Buryat youth strive to preserve Mongol identity
Janis Cakars (TheUBPost - Mongolia's Independet English Weekly News, 05 Jan 2006)

Section: Policy

Nearly 2,000 people - all under 40 years old - have signed an open letter to Russian President Vladimir Putin in May, 2005, concerning the territorial rehabilitation of the Buryat people. This was an unprecedented action in a region known for harmonious ethnic relations and even political passivity.

To be sure, the grievance-filled wave of perestroika and the early post-Soviet period did not miss this area, but it did not hit with the tsunami force that it did elsewhere. Today, many people still refer to the Republic of Buryatia as spakoina (calm) in contrast to other regions of Russia that have more divisive ethnic politics. The open letter was the first grassroots attempt to mobilize ordinary Buryats, and especially youth, for the sake of cultural preservation.

The letter was inspired by a proposed merger of the Ust-Orda Buryat Autonomous Okrug and Irkutsk Oblast as well as discussions that have been under way for years about reducing the number of Russias 89 regions to streamline the federal administration and economy.

The letter-signers were not separatists or radicals, but fear the attachment of Ust-Orda to Irkustk would result in the Russification of the former as has already largely happened in the latter. Instead, they proposed a return to the 1937 borders of the Buryat-Mongolian Autonomous Soviet Socialist Republic. They said that at this time the Buryat people were forcibly divided when Ust-Orda, Aga and other traditionally Buryat lands were carved out of the republic.

The text of the letter calls upon President Putin to come forward in defense of our people to exist within the borders of a united Republic of Buryatia. This, they argue, would be a victory of historical justice. The campaigners see the state as having an obligation to protect indigenous cultural interests. To ensure the preservation of the Buryat language and culture without national government autonomy is practically impossible, the letter adds.

The Regional Union of Young Scholars and Scientists, whose head Nikolai Tsyrempilov describes the Buryats and Mongolians as practically one culture with only some regional variations, organized the protest action. The group made the decision to limit signers of the letter to people under 40 years old to show that this issue will not die any time soon, but its effects have already been felt locally.

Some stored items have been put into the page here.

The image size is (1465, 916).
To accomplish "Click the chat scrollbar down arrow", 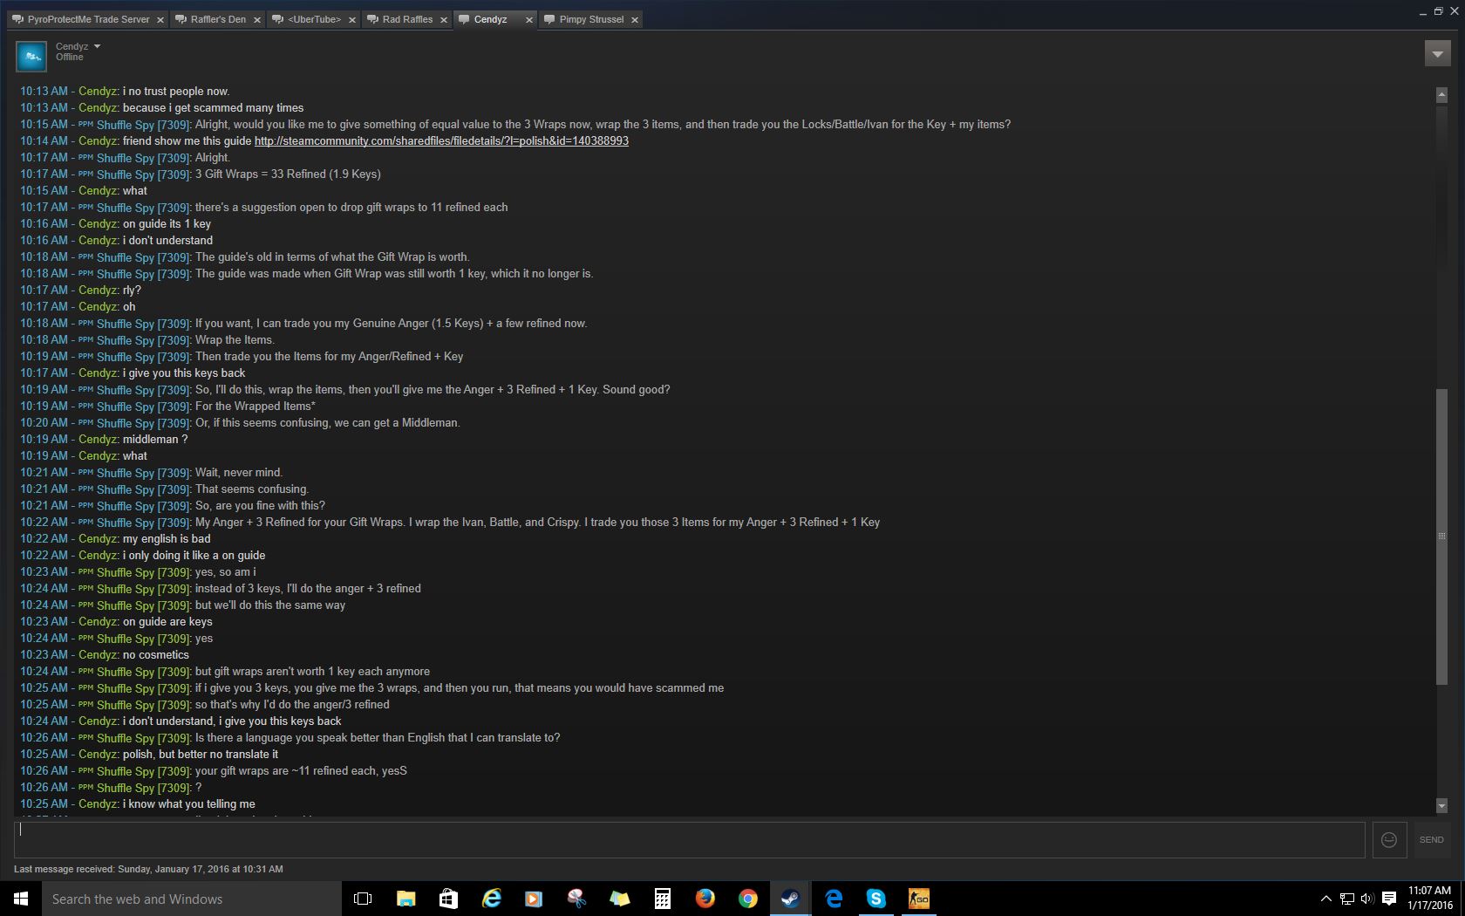I will [x=1441, y=806].
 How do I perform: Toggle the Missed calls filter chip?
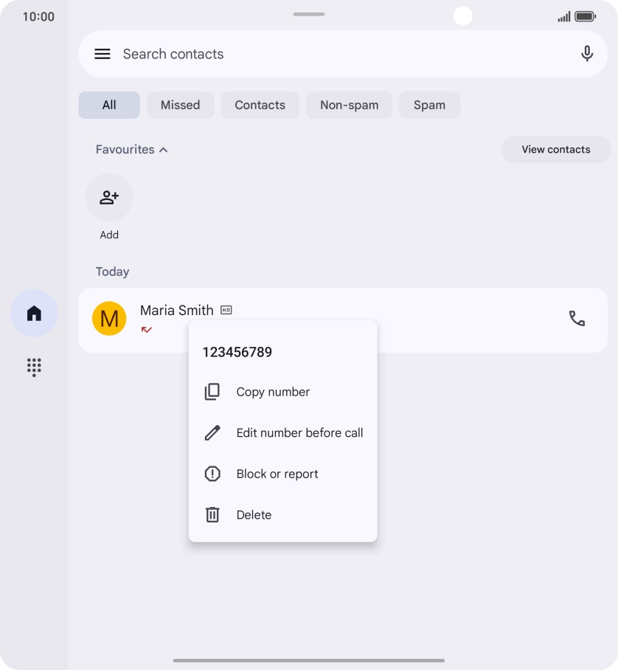(x=180, y=105)
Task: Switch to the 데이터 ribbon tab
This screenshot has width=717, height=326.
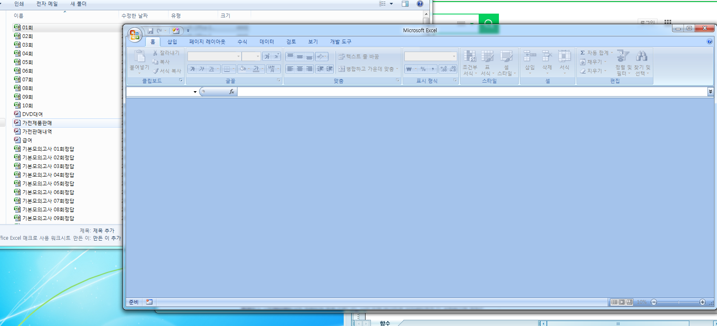Action: click(x=266, y=42)
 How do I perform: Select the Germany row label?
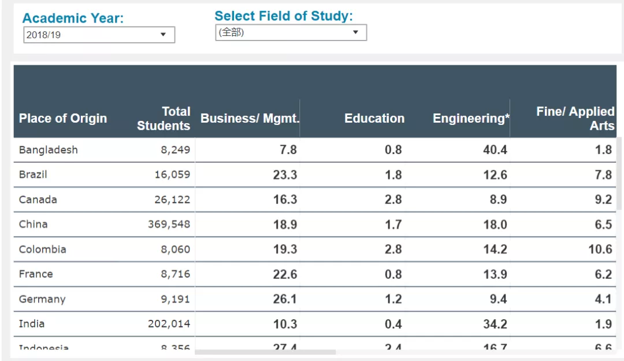click(x=42, y=299)
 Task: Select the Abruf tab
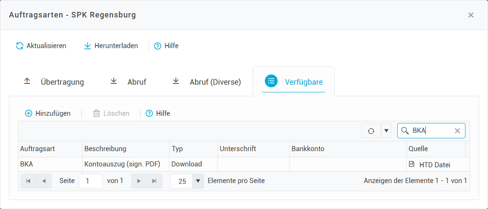coord(129,82)

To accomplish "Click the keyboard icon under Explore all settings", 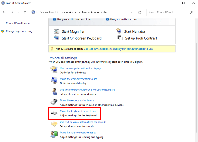I will point(54,113).
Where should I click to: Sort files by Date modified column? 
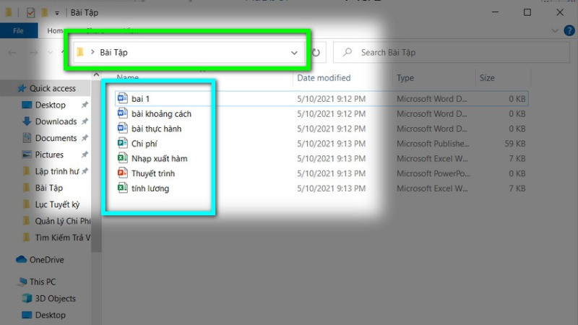324,78
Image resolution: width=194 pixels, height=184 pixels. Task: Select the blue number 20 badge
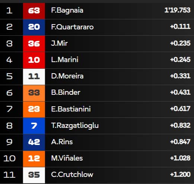point(34,27)
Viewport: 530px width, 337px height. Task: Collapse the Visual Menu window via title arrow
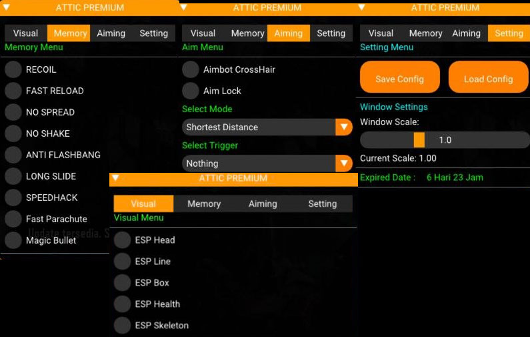coord(115,178)
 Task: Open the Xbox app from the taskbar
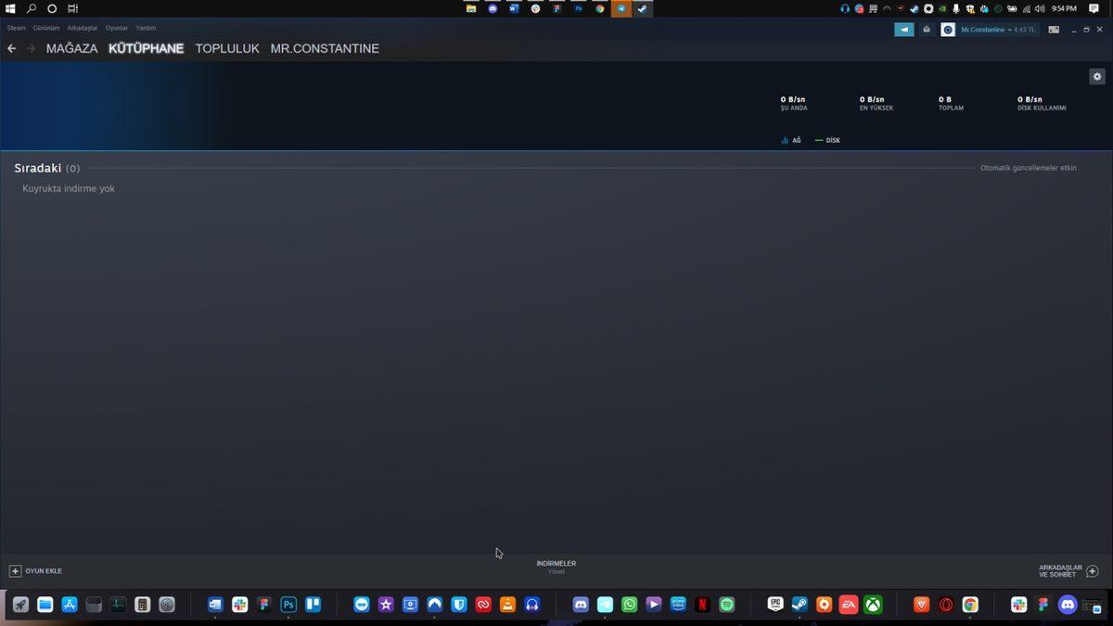(x=873, y=605)
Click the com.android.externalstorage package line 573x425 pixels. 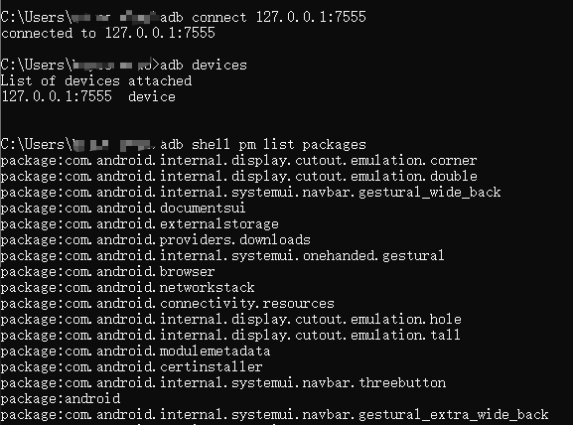pyautogui.click(x=140, y=223)
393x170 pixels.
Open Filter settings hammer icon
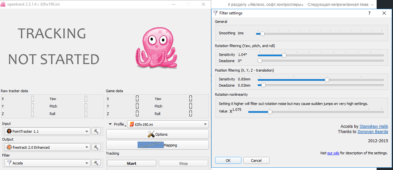(x=96, y=163)
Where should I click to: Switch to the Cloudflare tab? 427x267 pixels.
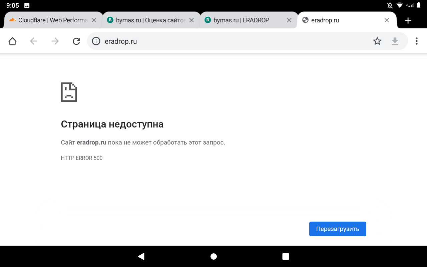[50, 20]
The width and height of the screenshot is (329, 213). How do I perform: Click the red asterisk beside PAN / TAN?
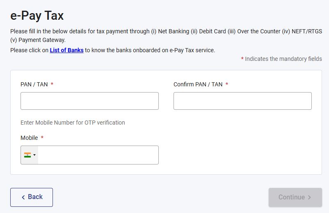(52, 84)
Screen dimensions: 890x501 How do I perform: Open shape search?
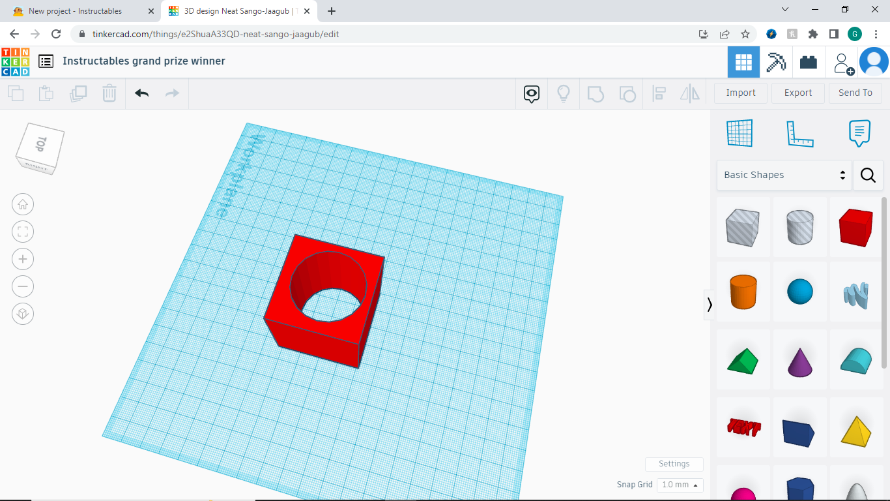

Local print and broadcast media have covered the story and the government organized a roundtable discussion on the issue last March at which the proposed merger of Irkutsk and Ust-Orda was discussed and criticized. It has been a month since the letter was delivered to the office of the presidential administration in Moscow, but there is still no word from the letters addressee, Mr. Putin. Copies of the letter were also delivered to the State Duma, Federation Council and the Federal Inspector for Siberia. Mum has been the word from all of them. Mr. Tsyrempilov is far from certain that the action will be successful, but he wants to at least show Moscow that we are not a weak nation and we are not indifferent to what happens to us.

Despite the letter and its scores of signers efforts the merger remains in the air. A referendum in Ust-Orda has been proposed for the fall. Anti-merger activists fear that residents will vote to merge for two reasons: the large number of Russians in the okrug and deep poverty. Mr. Tsyrempilov, for one, does not believe that a merger with richer Irkutsk will solve Ust-Ordas economic woes. Its like amputating the hand because there is a cut on the finger, he said, and the result will be the further weakening of the Buryats ancient Mongol culture in the region.